Defendant argues that its conduct was not unfair or unconscionable under 15 U.S.C. § 1692f because that provision is a “catchall” for conduct not otherwise covered by the FDCPA. If plaintiff’s allegations are true, then defendant’s conduct falls within the scope of § 1692d and § 1692e, and according to defendant, that means it necessarily does not fall [*16]  within the scope of § 1692f. Some courts would agree with defendant that debt collection practices do not violate § 1692f if they violate other provisions of the FDCPA, see, e.g., Mills v. Turner, No. CV 15-13267-MLW, 2017 WL 3670967, at *11 (D. Mass. Aug. 25, 2017), but the Seventh Circuit is not among them. The Seventh Circuit has recognized that the same conduct can violate § 1692f as well as other provisions. See McMillan v. Collection Prof’ls Inc., 455 F.3d 754, 765 (7th Cir. 2006) (debtor who received letter accusing her of dishonesty stated claim under both §1692e(7) and f) (citing Field v.

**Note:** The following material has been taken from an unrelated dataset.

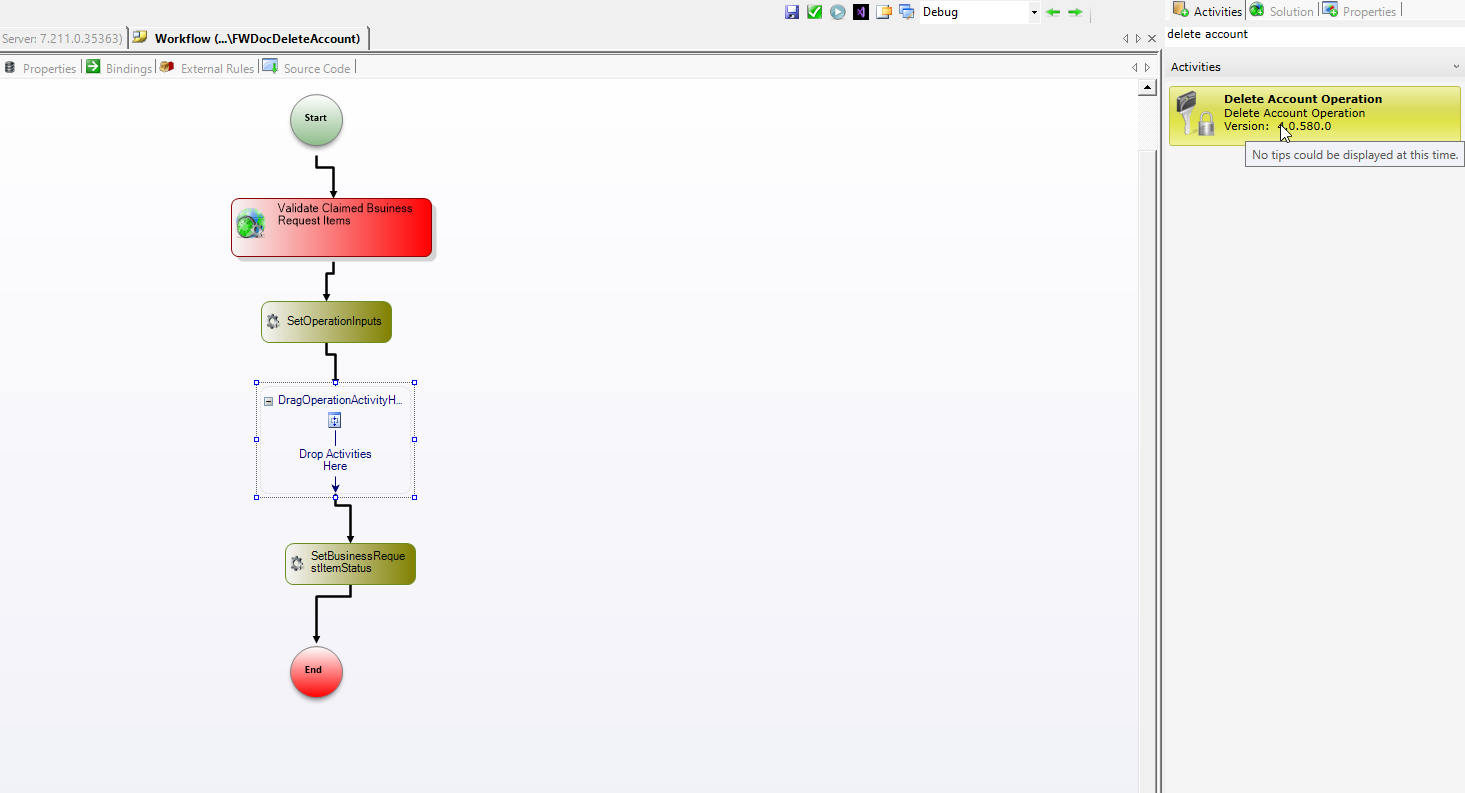
Task: Select the SetOperationInputs activity
Action: 326,322
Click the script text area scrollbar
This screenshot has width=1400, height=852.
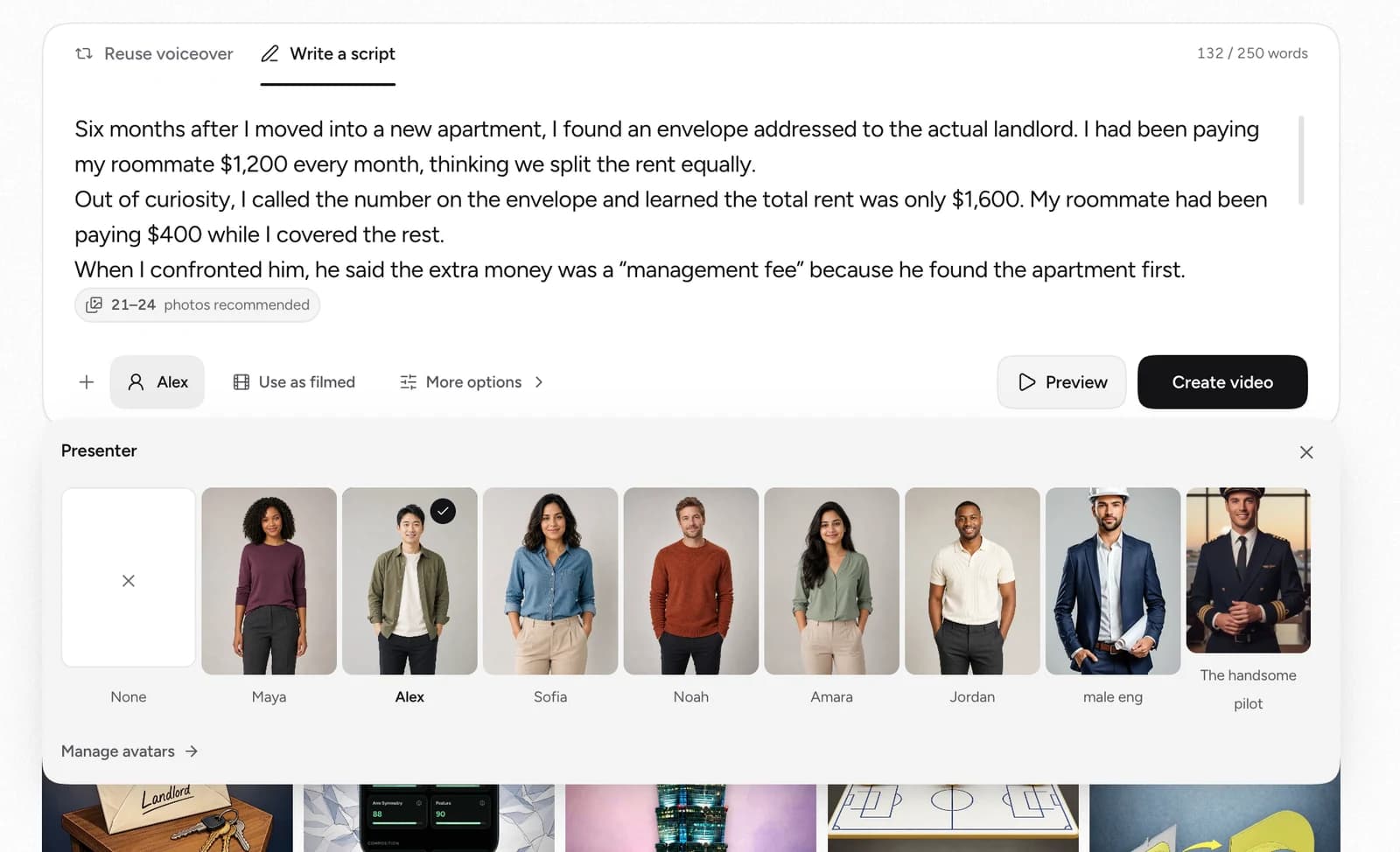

Wilber Law Firm, P.C., 383 F.3d 562, 566 (7th Cir. 2004) (debtor who received misleading letter stated claim under §1692e and f))); see also Todd, 731 F.3d at 739 (citing as “instructive” Fox v. Citicorp Credit Services, Inc., 15 F.3d 1507, 1517 (9th Cir. 1994), which held that “seeking a writ of garnishment when the debtor was not behind in making payments can violate § 1692f,” where debtor had also stated overlapping claims under § 1692d and e). This approach is consistent with the broad language of the statute, as the Seventh Circuit explained in McMillan, 455 F.3d at 764-65, and as the Sixth Circuit explained in Currier v. First Resolution Investment Corp. . . .Based on this discussion, and particularly on the approving citation to Fox, this Court concludes that, viewing the facts in the light most favorable to plaintiff, a reasonable jury could conlude that defendant’s conduct falls within the scope of § 1692f. For essentially the same reasons that defendant’s conduct is potentially absusive and misleading under other sections [*19]  of the FDCPA, it is potentially unfair under § 1692f: a reasonable jury could conclude that, by way of harassment and false threats, defendant sought to collect from plaintiff a debt that it knew or should have known that she did not owe. Defendant’s motion is denied as to plaintiff’s § 1692f claim.